5. Total Internal reflection

We saw that when a ray of light enters an optically denser medium, it bends towards the normal.  Conversely, when the ray enters an optically rarer medium it bends away from the normal. 

When the ray is going from denser medium to rarer medium, according to the definition of refractive index,

sin i/sin r = 1 / μ .                                             Eq. 5

Note that

glass μ air    =   1/ air μ glass   =  1 / μ ,                Eq. 6   

In the following figures, the source is at S within the medium. As the angle of incidence increases, the angle of emergence increases according to Equation 5. 

In the case of glass, μ =1.52. 

Let us see for what value of i, r  becomes 90 Deg; from Eq. 5,

ic   = sin-1 (sin 90 / 1.52)

  = 41.1 Deg.

For a given medium ic   is called as the critical angle.

When i > ic , the refraction in the air is no longer possible and the light is totally reflected.

As we saw in the beginning, the ray of light gets partially reflected and partially refracted.  Although not shown in these figures,  the ray SO always has a reflected component though small. When the ray undergoes total internal reflection, all the energy is reflected.
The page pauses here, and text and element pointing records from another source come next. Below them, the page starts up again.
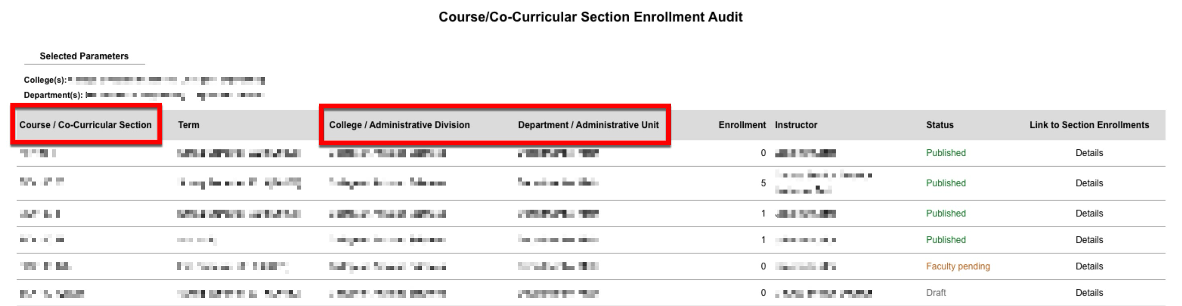The image size is (1182, 306).
Task: Click the College(s) parameter label
Action: coord(45,80)
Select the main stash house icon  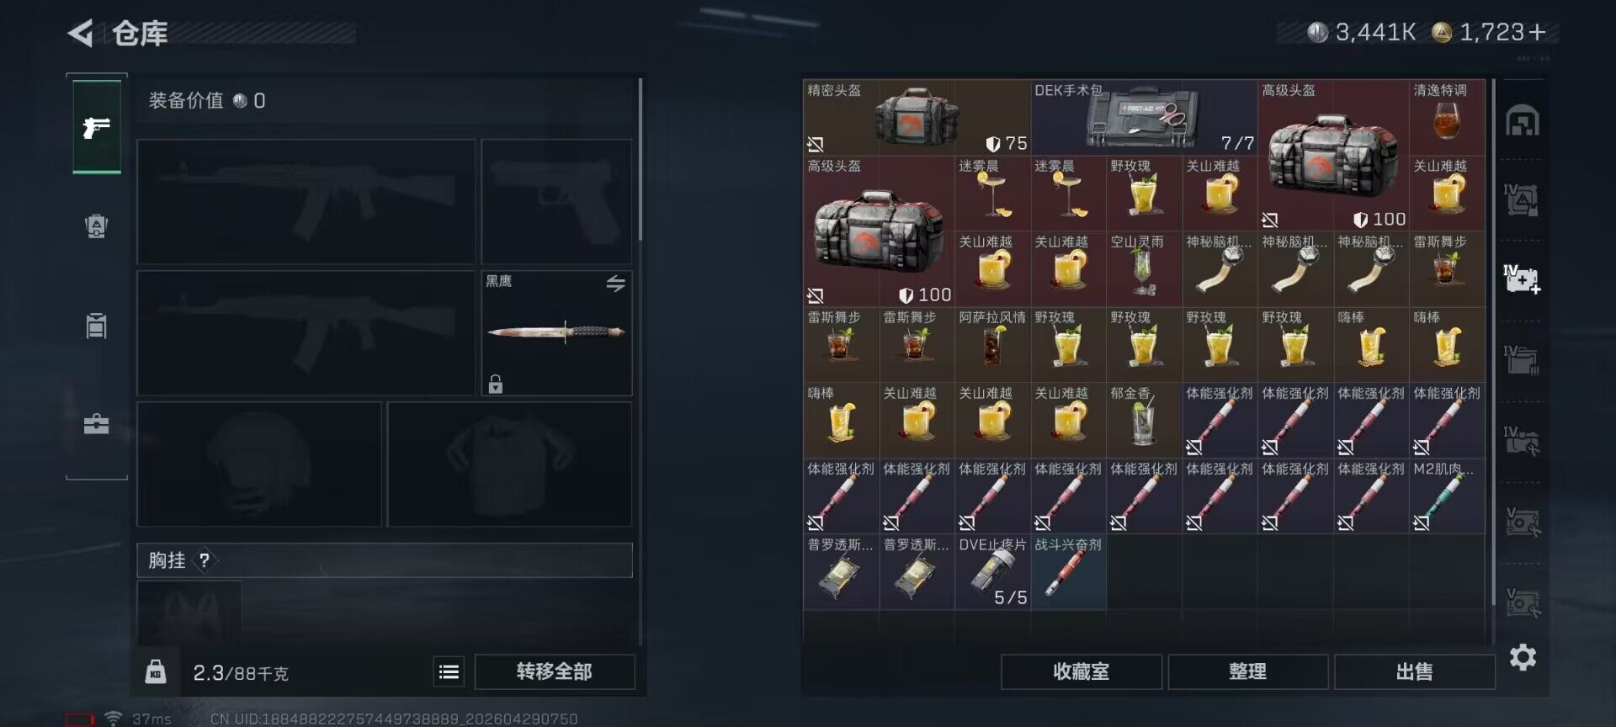1523,121
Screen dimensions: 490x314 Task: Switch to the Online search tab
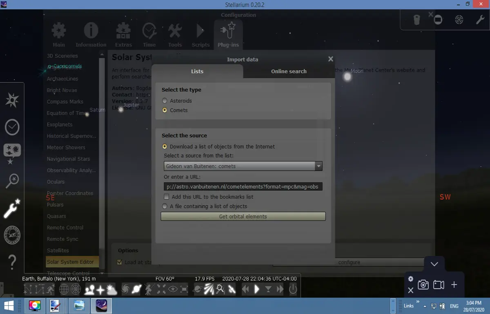click(x=289, y=71)
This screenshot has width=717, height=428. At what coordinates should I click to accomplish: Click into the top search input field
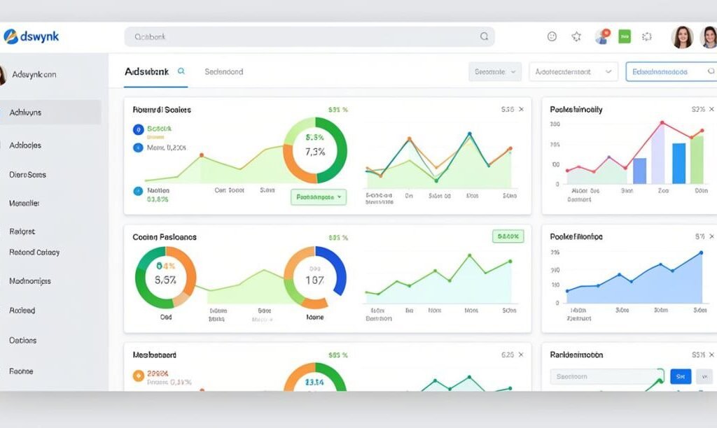coord(301,36)
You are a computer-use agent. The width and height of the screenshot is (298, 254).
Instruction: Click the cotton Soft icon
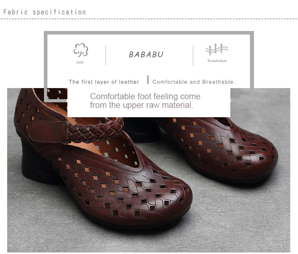coord(81,50)
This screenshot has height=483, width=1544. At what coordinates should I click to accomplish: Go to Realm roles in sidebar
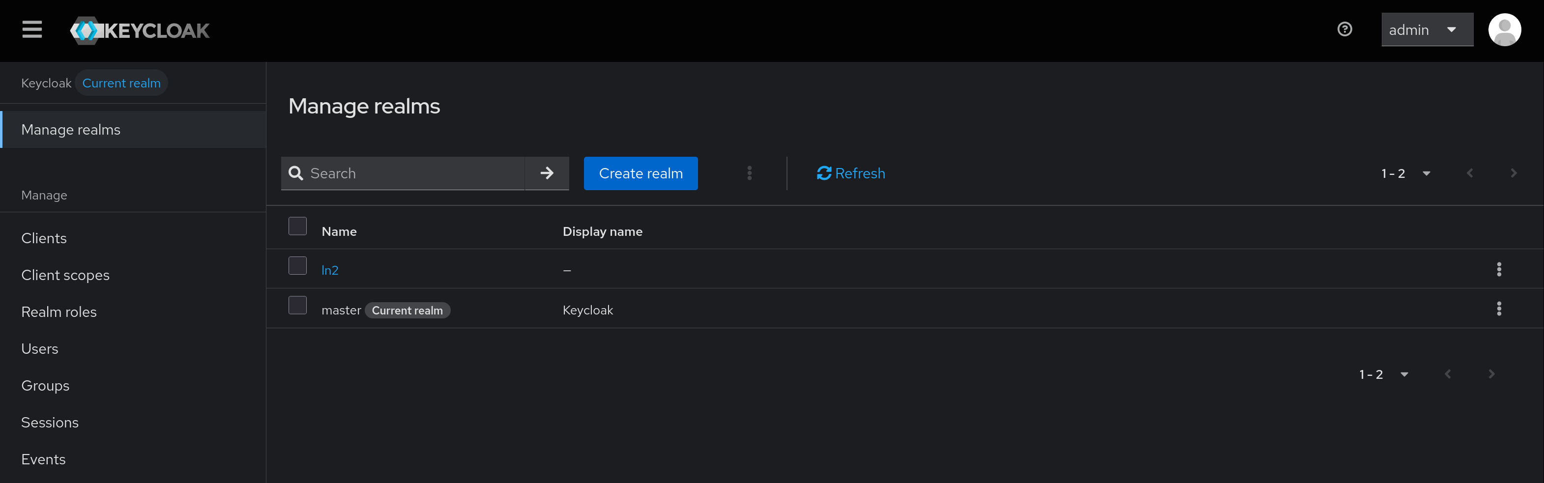pyautogui.click(x=59, y=312)
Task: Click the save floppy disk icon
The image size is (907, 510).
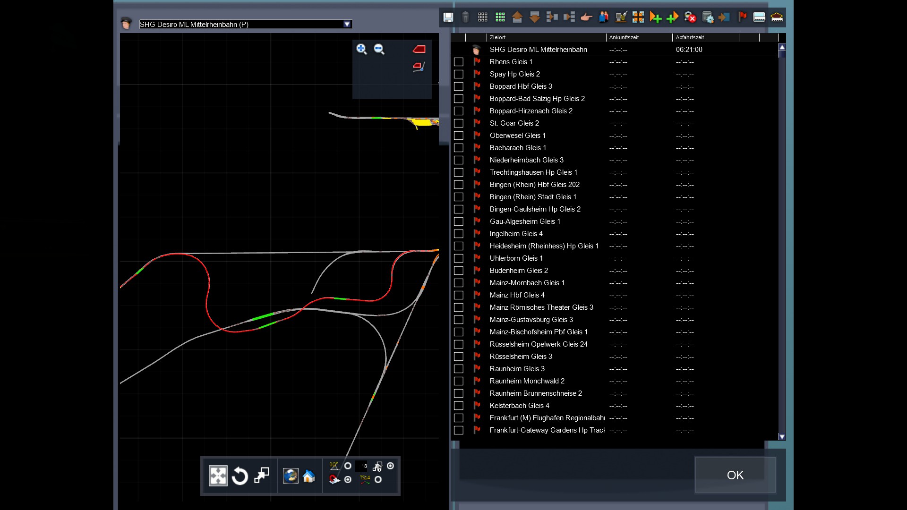Action: 448,17
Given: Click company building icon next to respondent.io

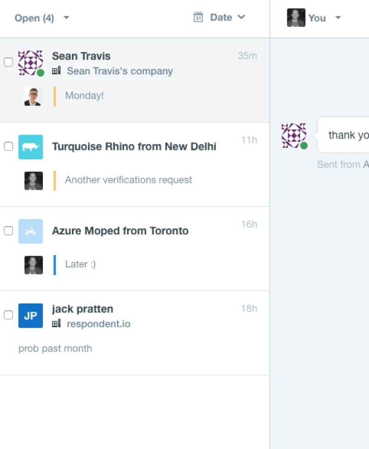Looking at the screenshot, I should pos(56,324).
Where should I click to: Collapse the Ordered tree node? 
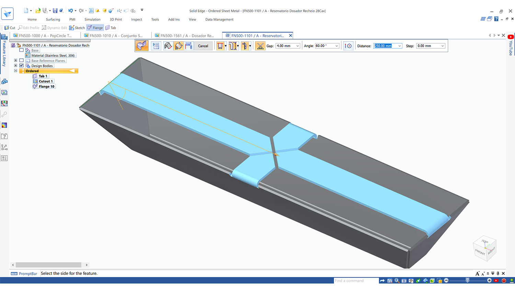pos(15,71)
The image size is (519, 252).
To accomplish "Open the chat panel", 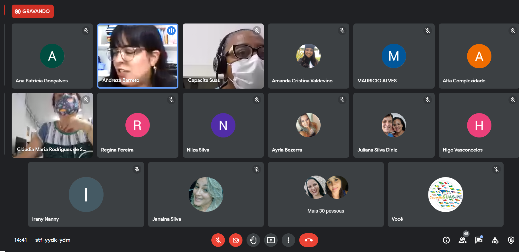I will [x=479, y=240].
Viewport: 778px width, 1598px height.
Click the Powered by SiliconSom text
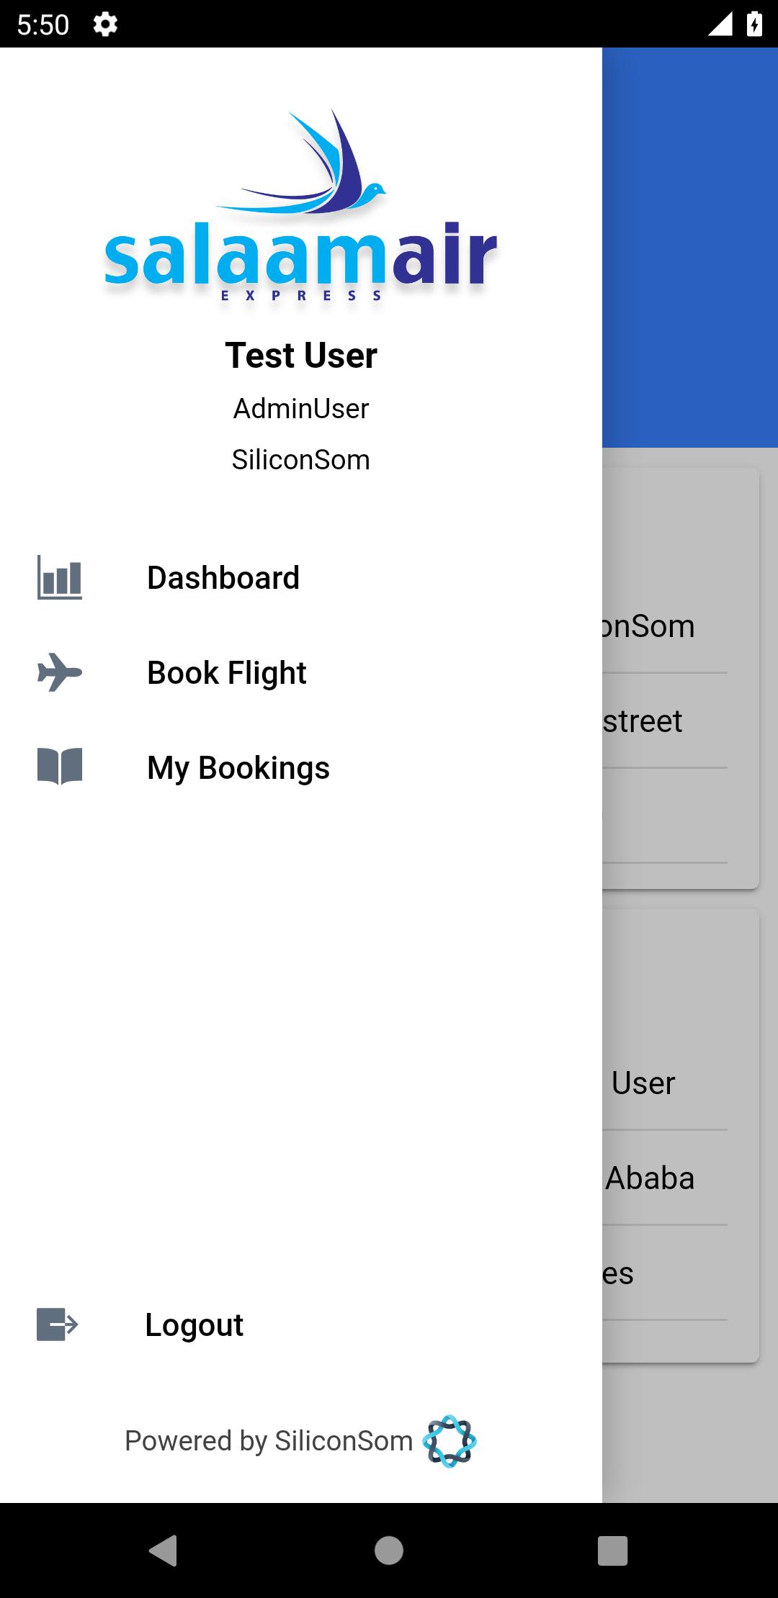point(269,1441)
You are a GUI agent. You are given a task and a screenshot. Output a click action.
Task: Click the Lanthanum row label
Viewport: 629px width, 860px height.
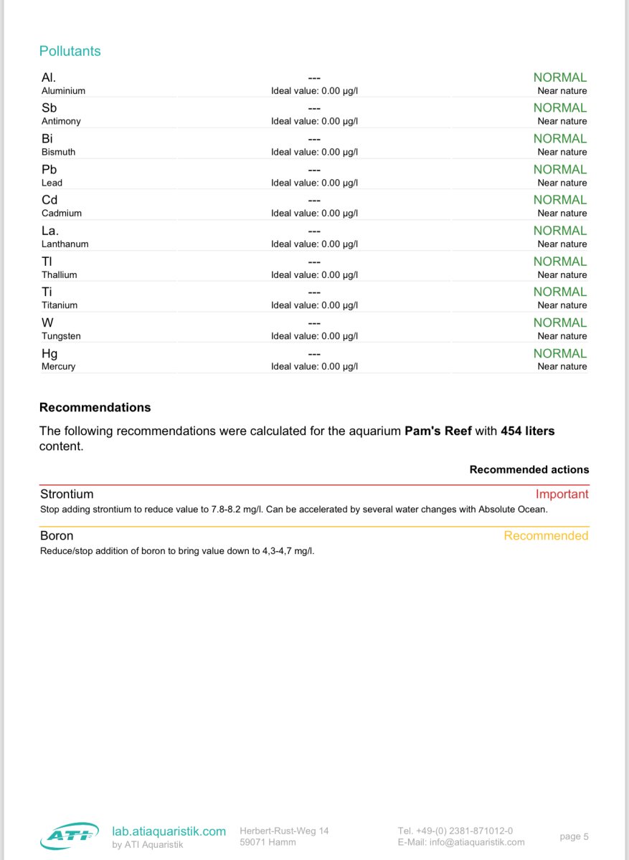point(65,244)
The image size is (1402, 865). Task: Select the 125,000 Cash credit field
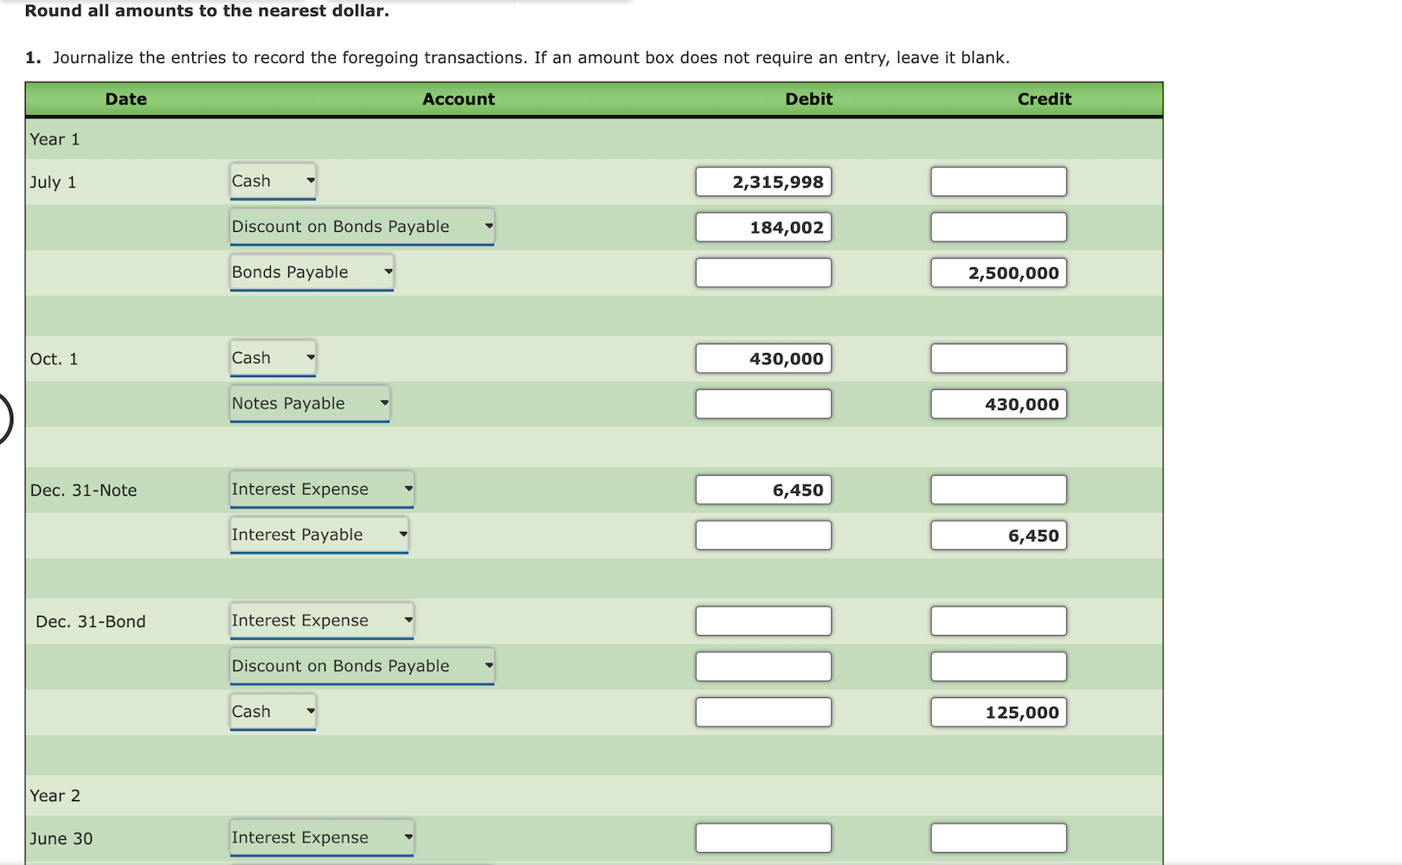point(998,712)
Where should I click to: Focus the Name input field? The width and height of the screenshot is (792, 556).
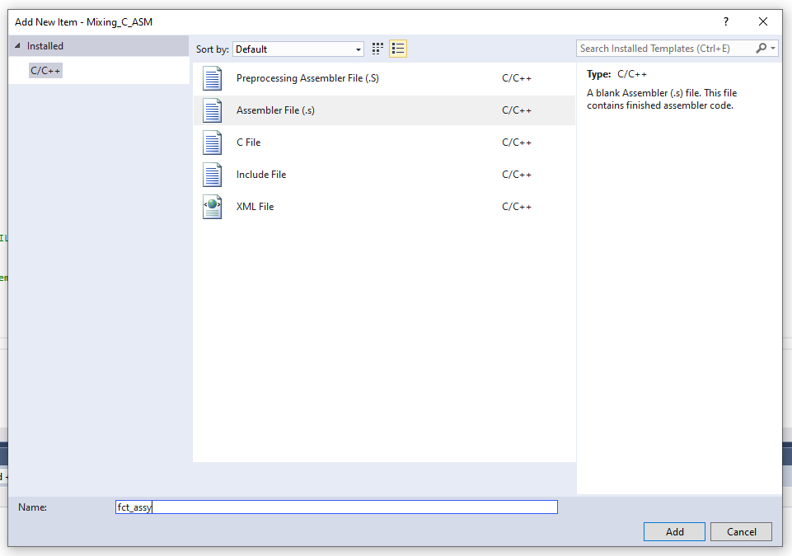coord(336,507)
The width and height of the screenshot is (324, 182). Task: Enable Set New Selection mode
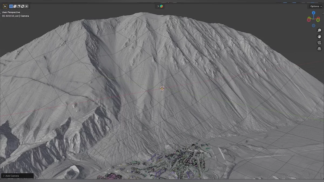pos(11,6)
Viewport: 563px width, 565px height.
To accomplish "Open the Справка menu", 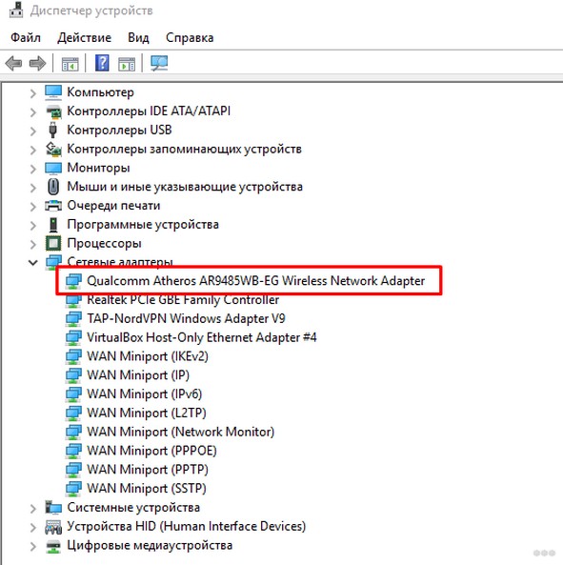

The phenomenon of total internal reflection of light has wide applications. In optical instruments for example in binoculars, the length of the instrument is reduced by bending the rays using total internal reflection with the help of right angled prisms.  Optical fibers are used widely in the modern era; the ray propagates in the fiber undergoing multiple total internal reflections at the inner surface of the fiber.